Artist Catherine O’Donnell will be in Orange next week to install a series of public art ‘pasteups’ as part of Orange City Council’s FutureCity upgrade of the central business district.

The Blue Mountains’ artist is known for her hyperrealist black and white drawings of ubiquitous suburban architecture.

Mayor Reg Kidd says Ms O’Donnell joins artists Yanni Pounartzis of Canberra, and Tully Moore and Sandon Gibbs-O’Neill of Orange, in contributing to the first instalment of the Future City Public Art Project.

LOOK TWICE: Catherine O’Donnell’s ‘paste-up’ planned for Post Office Lane.

“Each artist has their own distinct style and each project is very different, which means we now have an impressive variety of public art throughout the city centre,” Cr Kidd said.

“I look forward to seeing the city’s offering of public art grow in the future, creating yet another element to draw people into the CBD and encourage them to spend more time there.”

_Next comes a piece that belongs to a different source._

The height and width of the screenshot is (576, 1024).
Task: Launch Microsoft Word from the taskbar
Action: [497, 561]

Ms O’Donnell and her subcontractors Tint and Protect will install a series of seven public artworks on facades in the CBD on Wednesday 3 November and Thursday 4 November.

Ms O’Donnell has reproduced a series of detailed charcoal drawings of domestic doors and windows onto aluminium film.

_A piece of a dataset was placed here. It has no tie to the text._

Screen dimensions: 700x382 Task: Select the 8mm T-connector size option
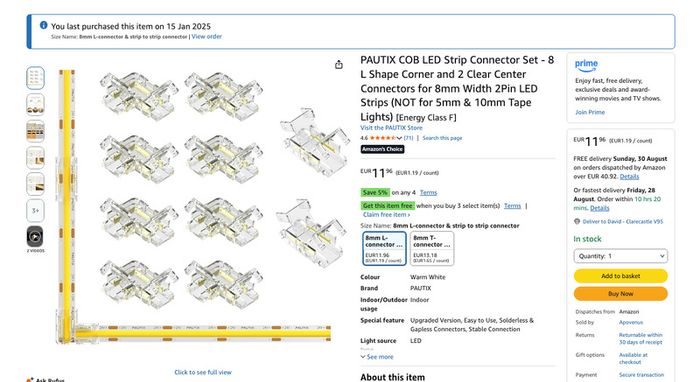pos(432,249)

These prints of doors, windows or entry ways will be scaled up or down to fit into the surroundings, creating the illusion of a domestic home or dwelling amongst the busy CBD, becoming a portal for the imagination.

Orange City Council’s Employment and Economic Development Policy Committee Chair Tony Mileto said the unique artworks would add an unexpected element of fun for passers-by, while reinvigorating overlooked spaces in the CBD.

“I’m sure they will receive a great response from the community as they encourage people to explore the inner city and perhaps revisit a part of the CBD they haven’t seen in a while,” he said.

Ms O’Donnell has worked as a professional artist for more than a decade and has exhibited widely across Australia and internationally.

She has created numerous large-scale works including a full-sized house drawn on paper and the gallery walls for the Australian Drawing Biennale at the Art Gallery of NSW, a suite of large-scale tape installations of the Sirius building for Penrith Regional Gallery, a 20-metre drawing installation for Casula Powerhouse Art Centre and a laneway activation project with Rockhampton Regional Gallery.

Her drawings are an exploration of the architecture, culture, and history hidden within the everyday urban environment.

Ms O’Donnell is interested in the way that ordinary architecture and general streetscapes of the places we regularly inhabit become recessed into our minds like wallpaper – at once visible and invisible.